Writing Custom Optimization Passes

I’ve been paying a lot of attention to performance in polysemy. Getting it to be fast has been really hard. It’s clearly possible, but for the longest time I was afraid I’d need to fork the compiler. And that didn’t seem like a thing that would attract a large-user base.

For example, polysemy benefits greatly from a late specialization pass, and would benefit further from aggressive inlining after the late specialization pass. Unfortunately, GHC doesn’t do any inlining passes after -flate-specialise, so it feels like we’re stuck on this front.

Thankfully, the eternally helpful mpickering pointed me at the GHC plugin interface, which has support for directing the optimizer to do things it wouldn’t usually.

Today, I want to talk about how I made the polysemy-plugin run two optimizations that greatly benefit code written with polysemy.

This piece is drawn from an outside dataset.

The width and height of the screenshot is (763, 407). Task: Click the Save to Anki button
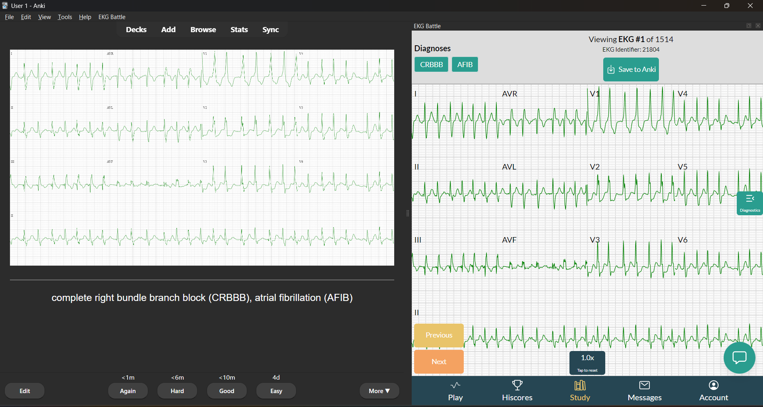coord(631,69)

The gist of writing a GHC plugin is to import ghc:Plugins, and to create an exported top-level bind plugin :: Plugin. Other code can use this plugin by specifying the -fplugin= option to point at this module.

Installing Core ToDos🔗

Plugins have a field called installCoreToDos with type [CommandLineOption] -> [CoreToDo] -> CoreM [CoreToDo]. A CoreToDo is GHC’s oddly-named concept of a compiler pass over Core. This function receives the list of CoreToDos it was planning to do, and you can change that list if you want.

By default there’s a big flowchart of CoreToDos that the compiler will run through in order to compile a module. The optimization level (-O) effects which passes get run, as do many of the individual optimization flags.

By attaching our extra optimization passes to the end of this list, we can make GHC optimize harder than it usually would. But because most code won’t benefit from this extra work, we guard the new optimization passes behind two conditions. The user must be compiling with optimizations turned on, and the module being compiled must import Polysemy.

Checking for the optimization level is simple enough, we can pull it out of the DynFlags (GHC’s datatype that stores all of the crazy flags you might have set):

  dflags <- getDynFlags
  case optLevel dflags of
    0 -> -- corresponds to -O0
    1 -> -- corresponds to -O
    2 -> -- corresponds to -O2

Checking, however, for presence of the Polysemy module is less straightforward. Honestly I’m not sure what the “correct” solution to this problem is, but I’m pretty happy with the disgusting hack I came up with.

The CoreM monad (which is what you’re running in when you install CoreToDos) doesn’t exactly have stellar documentation. It has access to the HscEnv, which in turn has a hsc_mod_graph :: ModuleGraph — which sounds like the sort of thing that might contain the modules currently in scope. Unfortunately this is not so; hsc_mod_graph contains the modules defined in the package being defined.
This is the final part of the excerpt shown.